[WHAT YOU WILL DO]
Write out the rows below word for word, everything from the line containing "will [261, 539]." down to the line containing "pos(606,310)", both included.

Stored data:
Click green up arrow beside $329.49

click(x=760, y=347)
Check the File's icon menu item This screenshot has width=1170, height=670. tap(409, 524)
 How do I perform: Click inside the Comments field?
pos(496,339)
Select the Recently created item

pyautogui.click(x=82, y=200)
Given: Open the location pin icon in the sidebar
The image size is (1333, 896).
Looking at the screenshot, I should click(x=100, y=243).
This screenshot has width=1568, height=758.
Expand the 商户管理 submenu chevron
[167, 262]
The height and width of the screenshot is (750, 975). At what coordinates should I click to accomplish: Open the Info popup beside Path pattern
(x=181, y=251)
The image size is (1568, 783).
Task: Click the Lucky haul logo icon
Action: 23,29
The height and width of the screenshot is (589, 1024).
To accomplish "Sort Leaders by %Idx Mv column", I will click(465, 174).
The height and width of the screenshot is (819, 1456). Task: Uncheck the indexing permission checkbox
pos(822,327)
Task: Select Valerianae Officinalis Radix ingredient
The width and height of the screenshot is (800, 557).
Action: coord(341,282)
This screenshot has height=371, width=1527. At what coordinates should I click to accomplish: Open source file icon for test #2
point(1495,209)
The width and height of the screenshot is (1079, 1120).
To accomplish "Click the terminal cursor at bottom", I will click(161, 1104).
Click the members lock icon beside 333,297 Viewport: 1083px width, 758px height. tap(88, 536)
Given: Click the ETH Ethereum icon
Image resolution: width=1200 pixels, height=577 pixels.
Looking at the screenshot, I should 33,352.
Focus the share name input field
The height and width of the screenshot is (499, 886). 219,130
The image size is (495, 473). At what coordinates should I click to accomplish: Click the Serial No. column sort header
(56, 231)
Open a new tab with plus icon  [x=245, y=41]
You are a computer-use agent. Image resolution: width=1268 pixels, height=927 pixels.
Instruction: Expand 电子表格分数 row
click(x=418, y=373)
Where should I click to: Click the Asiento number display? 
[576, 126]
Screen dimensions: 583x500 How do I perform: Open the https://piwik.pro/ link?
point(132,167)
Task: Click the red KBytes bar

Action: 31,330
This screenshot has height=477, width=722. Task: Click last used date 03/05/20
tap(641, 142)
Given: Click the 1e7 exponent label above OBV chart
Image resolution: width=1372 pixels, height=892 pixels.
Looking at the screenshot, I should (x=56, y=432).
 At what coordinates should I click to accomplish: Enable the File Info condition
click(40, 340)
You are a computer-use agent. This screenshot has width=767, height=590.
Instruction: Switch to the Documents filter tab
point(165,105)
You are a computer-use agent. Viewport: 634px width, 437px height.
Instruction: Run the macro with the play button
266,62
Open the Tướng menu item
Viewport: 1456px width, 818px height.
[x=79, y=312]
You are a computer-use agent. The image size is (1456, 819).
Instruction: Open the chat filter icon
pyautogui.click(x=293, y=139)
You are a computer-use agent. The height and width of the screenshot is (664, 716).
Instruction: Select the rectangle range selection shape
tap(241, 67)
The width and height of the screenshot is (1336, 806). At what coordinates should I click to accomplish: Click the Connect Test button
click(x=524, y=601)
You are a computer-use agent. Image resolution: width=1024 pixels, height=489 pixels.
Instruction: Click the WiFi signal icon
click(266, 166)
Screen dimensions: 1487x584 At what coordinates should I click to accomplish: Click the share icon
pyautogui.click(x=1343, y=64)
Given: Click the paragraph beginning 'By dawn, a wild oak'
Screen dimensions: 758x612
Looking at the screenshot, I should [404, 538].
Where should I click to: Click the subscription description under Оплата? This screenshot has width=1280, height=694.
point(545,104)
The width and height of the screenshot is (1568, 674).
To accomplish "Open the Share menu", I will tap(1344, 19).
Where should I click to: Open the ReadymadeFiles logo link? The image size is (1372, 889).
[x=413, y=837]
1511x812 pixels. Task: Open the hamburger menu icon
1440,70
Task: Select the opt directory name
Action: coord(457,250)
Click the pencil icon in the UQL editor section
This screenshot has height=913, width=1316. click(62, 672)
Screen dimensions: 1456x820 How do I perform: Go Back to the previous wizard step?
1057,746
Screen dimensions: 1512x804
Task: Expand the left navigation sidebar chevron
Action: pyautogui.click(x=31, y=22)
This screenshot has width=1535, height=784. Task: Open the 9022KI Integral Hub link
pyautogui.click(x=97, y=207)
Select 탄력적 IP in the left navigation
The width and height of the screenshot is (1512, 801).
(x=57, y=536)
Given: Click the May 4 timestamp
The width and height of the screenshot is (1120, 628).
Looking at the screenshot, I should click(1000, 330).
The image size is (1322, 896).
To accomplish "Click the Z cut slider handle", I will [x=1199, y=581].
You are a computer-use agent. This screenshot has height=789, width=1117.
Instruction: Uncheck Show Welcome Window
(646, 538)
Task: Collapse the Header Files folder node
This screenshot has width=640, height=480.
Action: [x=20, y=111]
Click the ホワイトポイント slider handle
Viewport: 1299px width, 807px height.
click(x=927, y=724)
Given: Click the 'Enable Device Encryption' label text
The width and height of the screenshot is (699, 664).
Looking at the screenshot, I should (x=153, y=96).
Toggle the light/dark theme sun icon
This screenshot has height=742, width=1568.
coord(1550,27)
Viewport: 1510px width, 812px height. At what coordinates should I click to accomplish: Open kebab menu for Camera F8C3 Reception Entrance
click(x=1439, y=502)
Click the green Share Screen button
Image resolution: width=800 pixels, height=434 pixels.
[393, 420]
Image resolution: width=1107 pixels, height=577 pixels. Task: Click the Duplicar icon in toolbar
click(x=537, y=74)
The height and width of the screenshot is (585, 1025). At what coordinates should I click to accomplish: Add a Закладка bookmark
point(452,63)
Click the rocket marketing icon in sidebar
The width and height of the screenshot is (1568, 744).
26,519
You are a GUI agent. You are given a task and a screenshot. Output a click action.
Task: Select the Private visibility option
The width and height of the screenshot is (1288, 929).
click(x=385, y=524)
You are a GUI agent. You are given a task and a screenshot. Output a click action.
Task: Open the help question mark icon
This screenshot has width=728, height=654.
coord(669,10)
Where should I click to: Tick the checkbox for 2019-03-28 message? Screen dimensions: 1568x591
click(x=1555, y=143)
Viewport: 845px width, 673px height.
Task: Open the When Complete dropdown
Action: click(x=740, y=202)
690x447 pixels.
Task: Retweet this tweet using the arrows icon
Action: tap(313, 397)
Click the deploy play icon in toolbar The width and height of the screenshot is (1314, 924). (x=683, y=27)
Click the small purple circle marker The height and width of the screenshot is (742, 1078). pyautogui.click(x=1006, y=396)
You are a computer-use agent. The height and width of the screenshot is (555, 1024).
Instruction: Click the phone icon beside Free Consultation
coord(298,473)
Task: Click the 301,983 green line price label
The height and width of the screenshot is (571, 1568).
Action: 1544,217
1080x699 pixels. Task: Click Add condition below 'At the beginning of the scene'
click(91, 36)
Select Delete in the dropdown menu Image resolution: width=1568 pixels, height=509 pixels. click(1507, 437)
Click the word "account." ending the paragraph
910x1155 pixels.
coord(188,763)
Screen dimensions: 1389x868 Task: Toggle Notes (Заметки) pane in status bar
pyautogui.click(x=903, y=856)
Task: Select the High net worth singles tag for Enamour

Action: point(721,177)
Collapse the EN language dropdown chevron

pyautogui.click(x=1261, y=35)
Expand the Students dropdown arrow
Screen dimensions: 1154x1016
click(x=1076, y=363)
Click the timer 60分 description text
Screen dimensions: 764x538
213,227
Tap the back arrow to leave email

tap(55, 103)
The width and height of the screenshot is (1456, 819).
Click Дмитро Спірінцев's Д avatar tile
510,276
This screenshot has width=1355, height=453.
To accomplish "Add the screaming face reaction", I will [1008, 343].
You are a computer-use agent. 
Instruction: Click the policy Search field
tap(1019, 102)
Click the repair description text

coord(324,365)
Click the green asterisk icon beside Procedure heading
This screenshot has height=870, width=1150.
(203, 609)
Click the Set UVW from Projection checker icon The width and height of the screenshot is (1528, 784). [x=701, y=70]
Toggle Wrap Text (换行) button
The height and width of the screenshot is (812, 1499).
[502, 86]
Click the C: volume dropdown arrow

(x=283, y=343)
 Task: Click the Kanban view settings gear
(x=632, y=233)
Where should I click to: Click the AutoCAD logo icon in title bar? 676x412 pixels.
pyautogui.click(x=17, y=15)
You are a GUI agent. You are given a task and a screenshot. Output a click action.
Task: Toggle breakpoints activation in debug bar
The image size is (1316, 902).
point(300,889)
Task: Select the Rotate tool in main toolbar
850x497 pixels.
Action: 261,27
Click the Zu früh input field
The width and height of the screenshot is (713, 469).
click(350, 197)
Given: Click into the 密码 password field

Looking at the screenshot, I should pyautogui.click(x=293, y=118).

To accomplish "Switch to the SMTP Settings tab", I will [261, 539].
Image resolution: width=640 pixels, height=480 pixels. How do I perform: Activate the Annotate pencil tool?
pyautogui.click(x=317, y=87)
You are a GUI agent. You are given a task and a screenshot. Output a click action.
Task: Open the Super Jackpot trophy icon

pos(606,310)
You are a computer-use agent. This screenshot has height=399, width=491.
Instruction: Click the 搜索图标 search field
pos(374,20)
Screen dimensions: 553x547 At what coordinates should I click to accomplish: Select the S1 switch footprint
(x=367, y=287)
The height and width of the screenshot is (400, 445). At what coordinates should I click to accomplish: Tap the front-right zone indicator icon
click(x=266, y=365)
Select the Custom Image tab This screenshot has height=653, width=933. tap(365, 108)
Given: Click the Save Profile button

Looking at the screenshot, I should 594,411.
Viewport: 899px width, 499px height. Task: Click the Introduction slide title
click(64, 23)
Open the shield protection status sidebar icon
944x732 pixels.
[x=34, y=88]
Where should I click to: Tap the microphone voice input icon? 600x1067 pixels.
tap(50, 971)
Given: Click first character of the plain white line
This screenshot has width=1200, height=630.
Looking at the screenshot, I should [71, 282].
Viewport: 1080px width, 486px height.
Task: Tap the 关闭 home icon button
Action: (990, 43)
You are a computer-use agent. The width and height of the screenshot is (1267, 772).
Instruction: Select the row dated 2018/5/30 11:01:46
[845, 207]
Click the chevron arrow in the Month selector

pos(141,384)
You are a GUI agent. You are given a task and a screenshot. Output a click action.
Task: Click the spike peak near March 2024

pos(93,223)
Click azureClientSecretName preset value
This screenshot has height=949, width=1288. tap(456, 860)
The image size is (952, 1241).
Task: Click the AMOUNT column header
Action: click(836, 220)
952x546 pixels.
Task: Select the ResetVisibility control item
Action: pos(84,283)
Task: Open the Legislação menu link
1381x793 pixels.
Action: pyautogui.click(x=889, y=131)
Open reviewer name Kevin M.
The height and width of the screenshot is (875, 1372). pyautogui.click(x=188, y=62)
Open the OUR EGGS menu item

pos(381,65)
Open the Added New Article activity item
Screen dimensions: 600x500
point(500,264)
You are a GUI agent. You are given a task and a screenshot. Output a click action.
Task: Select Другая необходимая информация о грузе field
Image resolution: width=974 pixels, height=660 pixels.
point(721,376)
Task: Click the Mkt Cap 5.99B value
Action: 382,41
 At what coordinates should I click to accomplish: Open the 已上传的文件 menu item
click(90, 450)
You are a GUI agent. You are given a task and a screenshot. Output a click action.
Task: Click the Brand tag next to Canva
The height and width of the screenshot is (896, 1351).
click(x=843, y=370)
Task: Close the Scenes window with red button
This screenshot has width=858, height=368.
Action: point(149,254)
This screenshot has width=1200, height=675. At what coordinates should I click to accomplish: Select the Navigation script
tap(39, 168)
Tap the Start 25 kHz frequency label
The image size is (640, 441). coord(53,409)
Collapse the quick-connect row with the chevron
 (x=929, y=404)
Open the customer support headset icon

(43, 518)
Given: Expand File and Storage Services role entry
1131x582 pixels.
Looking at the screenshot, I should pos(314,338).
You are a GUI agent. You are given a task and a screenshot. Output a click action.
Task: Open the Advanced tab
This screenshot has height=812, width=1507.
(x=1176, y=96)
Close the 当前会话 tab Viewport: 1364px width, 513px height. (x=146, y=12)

[RESULT]
To accomplish "Switch to the SMTP Settings tab", I will [261, 539].
Image resolution: width=640 pixels, height=480 pixels. How do I perform: Activate the Annotate pencil tool?
pyautogui.click(x=317, y=87)
You are a GUI agent. You are given a task and a screenshot. Output a click action.
Task: Open the Super Jackpot trophy icon

pos(606,310)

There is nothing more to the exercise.